*ABOUT THIS TASK*
From the listing below, select every line where the word "search" appears.

- - - -

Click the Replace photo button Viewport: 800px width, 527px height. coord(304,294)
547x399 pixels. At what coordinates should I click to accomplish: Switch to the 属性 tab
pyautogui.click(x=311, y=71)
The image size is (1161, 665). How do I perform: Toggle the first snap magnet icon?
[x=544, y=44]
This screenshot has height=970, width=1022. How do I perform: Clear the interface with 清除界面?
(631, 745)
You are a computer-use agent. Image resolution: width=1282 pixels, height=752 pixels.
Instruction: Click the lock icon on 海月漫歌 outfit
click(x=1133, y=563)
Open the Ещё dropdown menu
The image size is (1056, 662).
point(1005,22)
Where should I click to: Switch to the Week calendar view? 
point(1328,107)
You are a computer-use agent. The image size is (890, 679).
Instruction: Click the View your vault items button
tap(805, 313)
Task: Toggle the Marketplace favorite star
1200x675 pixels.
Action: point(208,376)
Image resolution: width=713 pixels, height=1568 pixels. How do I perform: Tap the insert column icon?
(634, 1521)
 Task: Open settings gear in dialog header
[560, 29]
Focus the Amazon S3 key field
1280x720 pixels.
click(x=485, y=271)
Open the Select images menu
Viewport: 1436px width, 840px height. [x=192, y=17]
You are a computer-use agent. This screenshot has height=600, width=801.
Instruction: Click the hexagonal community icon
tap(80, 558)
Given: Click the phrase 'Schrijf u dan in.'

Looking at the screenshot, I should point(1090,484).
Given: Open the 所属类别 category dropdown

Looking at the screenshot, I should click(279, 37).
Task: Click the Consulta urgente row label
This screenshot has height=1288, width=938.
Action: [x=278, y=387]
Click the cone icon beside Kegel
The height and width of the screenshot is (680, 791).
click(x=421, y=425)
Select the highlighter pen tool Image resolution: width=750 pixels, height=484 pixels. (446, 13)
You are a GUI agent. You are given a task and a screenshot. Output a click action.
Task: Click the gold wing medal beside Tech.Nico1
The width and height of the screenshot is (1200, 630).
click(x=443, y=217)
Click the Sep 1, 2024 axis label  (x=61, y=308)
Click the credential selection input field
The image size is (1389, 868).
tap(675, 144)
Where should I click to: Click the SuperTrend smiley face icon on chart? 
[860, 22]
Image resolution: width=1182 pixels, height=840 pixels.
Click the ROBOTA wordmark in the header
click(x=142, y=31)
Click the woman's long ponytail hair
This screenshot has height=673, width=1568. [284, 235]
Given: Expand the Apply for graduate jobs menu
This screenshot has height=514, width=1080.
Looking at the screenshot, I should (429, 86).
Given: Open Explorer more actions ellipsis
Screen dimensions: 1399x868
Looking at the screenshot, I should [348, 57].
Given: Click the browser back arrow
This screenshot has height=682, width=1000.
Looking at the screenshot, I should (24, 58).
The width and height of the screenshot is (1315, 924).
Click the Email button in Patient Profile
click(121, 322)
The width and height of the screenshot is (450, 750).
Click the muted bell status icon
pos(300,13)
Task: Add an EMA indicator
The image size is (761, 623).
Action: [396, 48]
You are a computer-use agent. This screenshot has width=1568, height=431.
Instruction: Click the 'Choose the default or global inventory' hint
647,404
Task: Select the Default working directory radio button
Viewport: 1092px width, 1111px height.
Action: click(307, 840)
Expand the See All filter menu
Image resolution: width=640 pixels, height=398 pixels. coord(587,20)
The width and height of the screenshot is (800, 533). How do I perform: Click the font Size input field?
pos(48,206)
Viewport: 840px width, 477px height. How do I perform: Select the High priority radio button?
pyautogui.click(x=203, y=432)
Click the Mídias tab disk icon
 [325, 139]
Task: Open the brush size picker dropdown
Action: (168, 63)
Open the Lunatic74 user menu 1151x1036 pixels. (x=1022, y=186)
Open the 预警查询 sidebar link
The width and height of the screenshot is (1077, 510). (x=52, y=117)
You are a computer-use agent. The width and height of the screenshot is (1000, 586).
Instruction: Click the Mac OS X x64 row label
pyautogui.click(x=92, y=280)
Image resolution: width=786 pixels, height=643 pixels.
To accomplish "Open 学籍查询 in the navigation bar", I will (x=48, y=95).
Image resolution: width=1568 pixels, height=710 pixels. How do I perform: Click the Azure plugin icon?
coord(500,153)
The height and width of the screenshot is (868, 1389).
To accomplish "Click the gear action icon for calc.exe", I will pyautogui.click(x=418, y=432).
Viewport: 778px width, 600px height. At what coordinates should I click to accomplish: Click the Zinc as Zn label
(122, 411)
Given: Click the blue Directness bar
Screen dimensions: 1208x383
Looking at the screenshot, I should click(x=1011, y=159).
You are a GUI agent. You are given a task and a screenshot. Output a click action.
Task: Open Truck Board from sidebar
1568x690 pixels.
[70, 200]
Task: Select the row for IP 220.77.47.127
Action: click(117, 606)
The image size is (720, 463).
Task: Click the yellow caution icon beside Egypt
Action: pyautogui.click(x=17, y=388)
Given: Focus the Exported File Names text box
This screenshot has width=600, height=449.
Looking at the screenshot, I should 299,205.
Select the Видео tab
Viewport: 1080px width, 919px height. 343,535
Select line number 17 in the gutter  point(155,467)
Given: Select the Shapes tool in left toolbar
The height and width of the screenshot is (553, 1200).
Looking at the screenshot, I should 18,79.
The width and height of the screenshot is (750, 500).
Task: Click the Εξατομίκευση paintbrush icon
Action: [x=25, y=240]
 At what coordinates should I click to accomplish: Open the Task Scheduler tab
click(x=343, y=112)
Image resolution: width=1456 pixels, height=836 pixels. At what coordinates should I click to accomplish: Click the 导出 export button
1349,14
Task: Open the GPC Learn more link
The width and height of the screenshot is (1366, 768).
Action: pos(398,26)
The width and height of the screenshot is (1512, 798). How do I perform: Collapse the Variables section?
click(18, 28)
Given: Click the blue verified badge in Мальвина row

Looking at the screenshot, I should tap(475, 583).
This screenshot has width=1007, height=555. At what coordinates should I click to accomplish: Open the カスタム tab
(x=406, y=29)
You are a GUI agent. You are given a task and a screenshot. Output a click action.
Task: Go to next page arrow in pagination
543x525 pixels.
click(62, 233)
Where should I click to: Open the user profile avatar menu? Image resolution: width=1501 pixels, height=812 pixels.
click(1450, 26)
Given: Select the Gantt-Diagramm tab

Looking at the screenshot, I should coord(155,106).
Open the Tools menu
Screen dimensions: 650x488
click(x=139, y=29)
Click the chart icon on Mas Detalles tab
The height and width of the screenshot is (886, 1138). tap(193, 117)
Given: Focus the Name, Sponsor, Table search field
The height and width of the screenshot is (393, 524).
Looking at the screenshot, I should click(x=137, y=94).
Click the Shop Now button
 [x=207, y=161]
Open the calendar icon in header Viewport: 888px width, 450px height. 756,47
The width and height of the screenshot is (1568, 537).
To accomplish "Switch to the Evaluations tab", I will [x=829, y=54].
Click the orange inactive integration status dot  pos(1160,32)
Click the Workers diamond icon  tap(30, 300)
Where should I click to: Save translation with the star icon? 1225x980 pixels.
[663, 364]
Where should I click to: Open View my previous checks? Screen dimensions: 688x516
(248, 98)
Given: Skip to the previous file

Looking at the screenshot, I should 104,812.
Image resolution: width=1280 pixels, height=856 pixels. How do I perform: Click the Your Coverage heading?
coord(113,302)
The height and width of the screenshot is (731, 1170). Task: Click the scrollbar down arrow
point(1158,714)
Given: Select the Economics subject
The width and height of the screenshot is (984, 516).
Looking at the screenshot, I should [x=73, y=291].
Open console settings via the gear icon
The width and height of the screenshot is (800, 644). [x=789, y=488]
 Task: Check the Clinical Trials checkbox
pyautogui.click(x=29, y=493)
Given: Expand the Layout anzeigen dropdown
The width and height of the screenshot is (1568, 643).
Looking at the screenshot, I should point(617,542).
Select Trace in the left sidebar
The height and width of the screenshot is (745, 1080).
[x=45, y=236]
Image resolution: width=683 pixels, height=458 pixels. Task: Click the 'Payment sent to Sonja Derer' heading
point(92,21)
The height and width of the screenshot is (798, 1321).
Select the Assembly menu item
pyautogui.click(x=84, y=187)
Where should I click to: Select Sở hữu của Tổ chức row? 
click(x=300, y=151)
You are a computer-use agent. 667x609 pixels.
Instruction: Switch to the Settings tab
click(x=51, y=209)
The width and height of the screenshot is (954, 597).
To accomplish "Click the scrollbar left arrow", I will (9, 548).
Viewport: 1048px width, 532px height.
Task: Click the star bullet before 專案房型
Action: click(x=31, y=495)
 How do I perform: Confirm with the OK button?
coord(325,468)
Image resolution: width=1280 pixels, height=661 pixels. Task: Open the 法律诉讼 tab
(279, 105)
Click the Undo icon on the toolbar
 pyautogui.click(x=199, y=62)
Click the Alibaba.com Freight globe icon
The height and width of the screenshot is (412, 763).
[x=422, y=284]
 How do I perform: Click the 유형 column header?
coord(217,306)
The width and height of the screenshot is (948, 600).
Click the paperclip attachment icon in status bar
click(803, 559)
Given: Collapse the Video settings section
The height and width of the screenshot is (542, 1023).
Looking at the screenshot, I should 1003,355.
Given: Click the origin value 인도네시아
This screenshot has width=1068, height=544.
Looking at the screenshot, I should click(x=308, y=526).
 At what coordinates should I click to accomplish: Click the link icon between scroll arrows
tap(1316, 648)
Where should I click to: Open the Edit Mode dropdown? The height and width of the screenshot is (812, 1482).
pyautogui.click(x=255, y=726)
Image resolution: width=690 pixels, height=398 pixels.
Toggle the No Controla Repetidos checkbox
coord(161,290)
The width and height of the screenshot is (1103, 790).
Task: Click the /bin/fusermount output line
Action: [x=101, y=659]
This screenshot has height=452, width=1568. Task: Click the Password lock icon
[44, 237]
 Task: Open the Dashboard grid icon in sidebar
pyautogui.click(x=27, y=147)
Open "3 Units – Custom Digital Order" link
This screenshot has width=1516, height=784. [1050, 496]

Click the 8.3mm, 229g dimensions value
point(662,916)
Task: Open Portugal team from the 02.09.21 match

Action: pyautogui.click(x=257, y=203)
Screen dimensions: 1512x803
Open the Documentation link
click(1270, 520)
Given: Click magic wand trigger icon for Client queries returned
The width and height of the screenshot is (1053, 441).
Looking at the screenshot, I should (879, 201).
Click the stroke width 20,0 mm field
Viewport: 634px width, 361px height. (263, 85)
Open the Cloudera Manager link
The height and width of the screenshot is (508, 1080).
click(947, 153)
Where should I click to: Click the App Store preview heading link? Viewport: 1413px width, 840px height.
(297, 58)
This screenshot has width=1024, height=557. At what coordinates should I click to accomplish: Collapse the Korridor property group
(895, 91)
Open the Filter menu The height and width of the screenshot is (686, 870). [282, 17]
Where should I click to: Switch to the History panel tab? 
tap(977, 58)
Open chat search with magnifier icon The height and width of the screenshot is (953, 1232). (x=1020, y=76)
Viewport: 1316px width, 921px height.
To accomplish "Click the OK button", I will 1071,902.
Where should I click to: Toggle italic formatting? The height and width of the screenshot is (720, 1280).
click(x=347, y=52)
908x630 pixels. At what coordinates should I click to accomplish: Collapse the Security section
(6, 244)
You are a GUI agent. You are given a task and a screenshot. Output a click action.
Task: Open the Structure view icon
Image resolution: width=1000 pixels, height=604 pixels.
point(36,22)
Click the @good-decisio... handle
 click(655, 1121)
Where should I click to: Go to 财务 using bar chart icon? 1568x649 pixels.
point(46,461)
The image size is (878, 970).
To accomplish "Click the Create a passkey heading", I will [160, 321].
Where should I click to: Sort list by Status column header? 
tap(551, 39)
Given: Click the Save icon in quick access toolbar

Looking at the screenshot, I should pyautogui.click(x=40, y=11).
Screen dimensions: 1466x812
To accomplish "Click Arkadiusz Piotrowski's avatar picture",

- - - -

*EXPECTED ANSWER*
Given: Focus the Name, Sponsor, Table search field
Open chat search with magnifier icon The height and width of the screenshot is (953, 1232). (x=1020, y=76)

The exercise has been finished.